* 原文:

+ + + + + + +

[2019杭电多校第七场][hdu6646]A + B = C(hash)

题目链接：http://acm.hdu.edu.cn/showproblem.php?pid=6646

题意为求$a*10^{x}+b*10^{y}=c*10^{z}$满足公式的任意一组解$x,y,z$。

因为c有可能会由$a+b$进位得到，所以先在c后添加0使得c长度最长，然后先固定a的长度为c-1或c,遍历b的长度为b到c。

用hash判断是否相等。再交换b和a的顺序再判断一次。

#include<iostream>
#include<cstdio>
#include<cstring>
#include<string>
#include<algorithm>
using namespace std;
typedef long long ll;
const int maxn = 1e5 + 110;
struct hash {
    int base, mod;
    int tot, Hash[maxn], xp[maxn];
    hash() {
        tot = 0; xp[0] = 1; base = 10; mod = 1e9 + 7;
    }
    void init() { tot = 0; }
    void insert(int c) {
        tot++;
        Hash[tot] = (1LL * Hash[tot - 1] * base + c) % mod;
        xp[tot] = (1LL * xp[tot - 1] * base) % mod;
    }
    int query(int l, int r) {
        if (l == 1) return Hash[r];
        return (Hash[r] - (1LL * Hash[l - 1] * xp[r - l + 1] % mod) + mod) % mod;
    }
    friend bool check(hash &a, int l1, int r1, hash &b, int l2, int r2, hash &c, int l3, int r3) {
        if ((a.query(l1, r1) + b.query(l2, r2)) % a.mod != c.query(l3, r3)) return false;
        return true;
    }

}h[4];
char a[4][maxn];
int len[4], oldlen[4];
int main() {
    int t;
    scanf("%d", &t);
    while (t--) {
        scanf("%s%s%s", a[1] + 1, a[2] + 1, a[3] + 1);
        for (int i = 1; i <= 3; i++)

+ + + + + + +

* 任务说明 A:
把数据行里从含有“at (512, 992).”的那一行开始、到含有“I want to click on x-tick-label: Apr, so”的那一行结束的内容原样输出，首尾两行都包括在内。
这篇题解和后面的数据行互不相关。

* 从一个集合中摘出的数据行:
+ + + + + + +

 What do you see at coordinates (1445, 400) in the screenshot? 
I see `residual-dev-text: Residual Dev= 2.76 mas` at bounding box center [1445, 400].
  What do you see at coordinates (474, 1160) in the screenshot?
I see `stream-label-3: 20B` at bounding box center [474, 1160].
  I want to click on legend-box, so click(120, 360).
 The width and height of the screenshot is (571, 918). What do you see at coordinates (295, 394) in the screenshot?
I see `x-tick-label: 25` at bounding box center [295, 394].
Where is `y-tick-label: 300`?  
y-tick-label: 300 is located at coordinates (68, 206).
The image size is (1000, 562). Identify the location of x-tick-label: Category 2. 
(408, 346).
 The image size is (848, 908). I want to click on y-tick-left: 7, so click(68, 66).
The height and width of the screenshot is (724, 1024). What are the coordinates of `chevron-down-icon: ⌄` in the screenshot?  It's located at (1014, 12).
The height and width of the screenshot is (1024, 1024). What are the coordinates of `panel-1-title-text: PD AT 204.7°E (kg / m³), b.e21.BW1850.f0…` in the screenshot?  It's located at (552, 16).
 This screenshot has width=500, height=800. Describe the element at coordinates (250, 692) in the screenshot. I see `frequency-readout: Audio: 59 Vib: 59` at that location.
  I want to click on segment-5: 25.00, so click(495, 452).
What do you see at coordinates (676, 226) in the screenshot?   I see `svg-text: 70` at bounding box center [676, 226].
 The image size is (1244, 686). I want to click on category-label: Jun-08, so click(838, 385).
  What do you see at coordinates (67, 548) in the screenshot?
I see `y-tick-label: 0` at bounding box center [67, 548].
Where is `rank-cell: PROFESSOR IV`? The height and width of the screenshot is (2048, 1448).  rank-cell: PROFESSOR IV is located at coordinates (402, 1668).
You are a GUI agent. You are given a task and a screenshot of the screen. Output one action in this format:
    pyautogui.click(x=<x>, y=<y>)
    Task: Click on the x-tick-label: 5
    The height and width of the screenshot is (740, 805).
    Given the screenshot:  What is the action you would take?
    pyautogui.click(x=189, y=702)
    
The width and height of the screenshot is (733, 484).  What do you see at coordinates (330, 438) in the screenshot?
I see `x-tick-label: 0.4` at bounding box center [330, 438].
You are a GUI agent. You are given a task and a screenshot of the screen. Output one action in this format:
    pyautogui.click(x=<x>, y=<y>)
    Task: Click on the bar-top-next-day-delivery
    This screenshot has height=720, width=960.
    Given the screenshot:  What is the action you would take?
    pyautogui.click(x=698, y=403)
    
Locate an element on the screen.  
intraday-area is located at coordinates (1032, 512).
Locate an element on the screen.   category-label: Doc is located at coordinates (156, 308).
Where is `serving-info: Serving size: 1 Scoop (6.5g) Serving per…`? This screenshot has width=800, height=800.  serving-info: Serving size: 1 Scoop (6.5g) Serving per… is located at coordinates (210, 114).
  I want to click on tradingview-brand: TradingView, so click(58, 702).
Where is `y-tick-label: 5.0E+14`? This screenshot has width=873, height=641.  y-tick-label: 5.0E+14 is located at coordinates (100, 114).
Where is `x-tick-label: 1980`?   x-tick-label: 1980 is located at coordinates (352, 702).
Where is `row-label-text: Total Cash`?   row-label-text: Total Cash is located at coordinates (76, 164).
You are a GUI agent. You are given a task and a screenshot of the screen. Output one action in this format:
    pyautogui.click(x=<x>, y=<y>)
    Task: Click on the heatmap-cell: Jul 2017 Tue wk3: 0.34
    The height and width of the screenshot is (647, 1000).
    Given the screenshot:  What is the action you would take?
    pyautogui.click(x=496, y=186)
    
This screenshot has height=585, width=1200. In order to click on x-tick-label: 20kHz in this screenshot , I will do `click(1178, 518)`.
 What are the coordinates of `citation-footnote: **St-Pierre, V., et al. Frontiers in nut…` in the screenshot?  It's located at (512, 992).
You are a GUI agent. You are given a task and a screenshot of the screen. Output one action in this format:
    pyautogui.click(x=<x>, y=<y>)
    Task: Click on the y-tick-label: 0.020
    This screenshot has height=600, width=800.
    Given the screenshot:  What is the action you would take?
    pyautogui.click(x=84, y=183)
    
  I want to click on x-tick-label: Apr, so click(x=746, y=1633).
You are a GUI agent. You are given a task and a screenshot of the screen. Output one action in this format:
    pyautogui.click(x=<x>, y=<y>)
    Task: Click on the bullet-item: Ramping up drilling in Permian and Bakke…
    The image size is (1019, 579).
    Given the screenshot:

+ + + + + + +

* 任务说明 B:
根据这篇题解回答：
(i) 这道题在杭电的题号是多少？
(ii) 题解用什么方法判断是否相等？
(iii) 代码里 hash 结构体的 mod 设成了多少？

* 你的回答 A:
 What are the coordinates of `citation-footnote: **St-Pierre, V., et al. Frontiers in nut…` in the screenshot?  It's located at (512, 992).
You are a GUI agent. You are given a task and a screenshot of the screen. Output one action in this format:
    pyautogui.click(x=<x>, y=<y>)
    Task: Click on the y-tick-label: 0.020
    This screenshot has height=600, width=800.
    Given the screenshot:  What is the action you would take?
    pyautogui.click(x=84, y=183)
    
  I want to click on x-tick-label: Apr, so click(x=746, y=1633).

* 你的回答 B:
(i) 6646
(ii) hash
(iii) 1e9 + 7